Warum sind Sie mit ihrem Multikopter in Schwelm geflogen?
Wir hatten vom Besitzer eines Mietkomplexes den Auftrag, Fotos für ein Exposé dieser Immobilie zu machen. Dieses Gerät war das geeignete dazu. Wir sind vom Bürgersteig aus aufgestiegen. Viele Menschen haben uns angesprochen.


Dabei sollen Sie patzig geantwortet haben.
Im Gegenteil: Wir haben uns mit einem Herrn sehr lange unterhalten und ihm alles genau erklärt. Allerdings sind wir, so lange dieses knapp 60.000 Euro teure Gerät in der Luft ist, sehr kurz angebunden. Nach der Landung nehmen wir uns für jeden gern Zeit.

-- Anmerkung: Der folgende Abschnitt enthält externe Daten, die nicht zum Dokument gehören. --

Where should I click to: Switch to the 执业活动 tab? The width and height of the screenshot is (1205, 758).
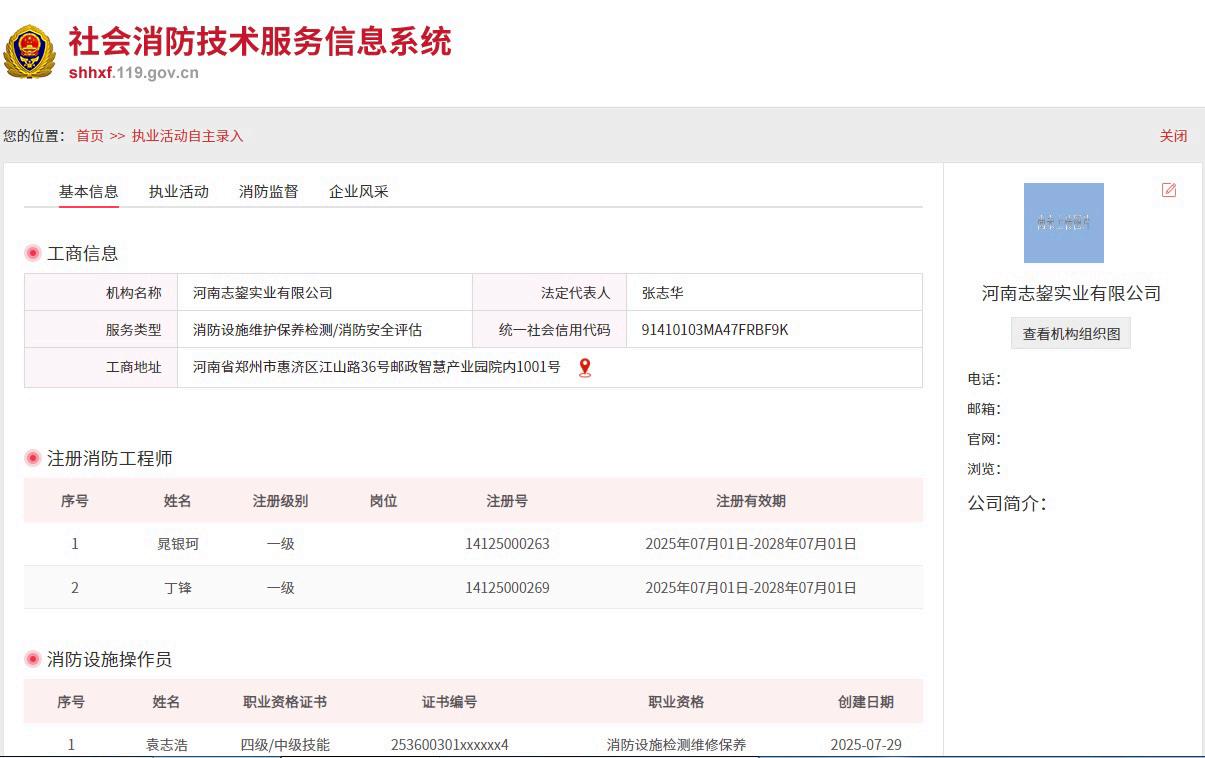178,192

Was hatten Sie in fünf Metern Höhe über dem Garten von Natascha Grieger zu suchen?
Frau Grieger erzählt Blödsinn. Wir führen ein elektronisches Logbuch. Daraus geht ganz klar hervor, dass wir stets zwischen 36 und 37 Metern Höhe hatten. Wir haben einen Schlenker über das Haus von Frau Grieger gemacht, gesehen, dass diese Perspektive für unser Objekt ungeeignet ist und sind nach exakt sieben Sekunden wieder zurückgeflogen. Wir waren niemals über dem Garten.


Haben Sie Film- oder Fotoaufnahmen von Frau Grieger gemacht?
Wir haben nach dem Trubel sämtliche Bilder durchgesehen, sie nirgendwo gefunden. Und wenn dies versehentlich passiert, wäre sie Beiwerk für das Motiv gewesen. Wir hätten sie unkenntlich gemacht oder aus dem Bild entfernt.


Warum haben Sie den Flug nicht bei den Behörden angemeldet?
Wir haben im Vorfeld ein Info-Fax an die Kreispolizeibehörde geschickt. Leider war in der Fax-Nummer ein Zahlendreher, so dass dieses niemals angekommen ist. Das Problem ist, dass viele Menschen etwas Merkwürdiges vor der Haustür sehen und anstatt nachzuschauen, bei facebook fragen, was das denn sein könnte. Uns wäre es lieber gewesen, die Polizei wäre gekommen, wir hätten unsere Unterlagen gezeigt und die Sache wäre erledigt gewesen. Wir überlegen, ob wir nun jede Leitstelle vorher telefonisch informieren.


Gerade auf facebook wird heftig gegen Sie gewettert.
Die Mitglieder der Schwelmer Gruppe schreiben, sie würden ein solches Gerät mit ihrer 9-Millimeter-Pistole, ihrer Armbrust oder ihrem Gartenschlauch vom Himmel holen. Nicht nur, dass das illegal ist. Wenn das Gerät unkontrolliert und vielleicht brennend in einem Wohngebiet zu Boden kracht, könnten Menschen verletzt werden.


Sind die Sorgen von Natascha Grieger also unbegründet?
Was uns angeht: Ja. Wir können ihre Sorgen, dass jemand in ihre Privatsphäre eindringt, jedoch nachvollziehen. Aber nochmal: Jeder darf uns direkt ansprechen.


Wie geht der Fall nun weiter?
Die Kripo hat ihre Ergebnisse an die Staatsanwaltschaft gegeben. Nun werden wir sehen, wie das Verfahren ausgeht.


Hatten Sie jemals so ein Theater mit einem Auftrag?
Nein. Durch die Fahrerei und den Schriftverkehr kommt dabei für uns auch nichts mehr herum. Aber bald sind wir wieder in Schwelm und hoffen, dass dann nicht ein solcher Aufruhr entsteht.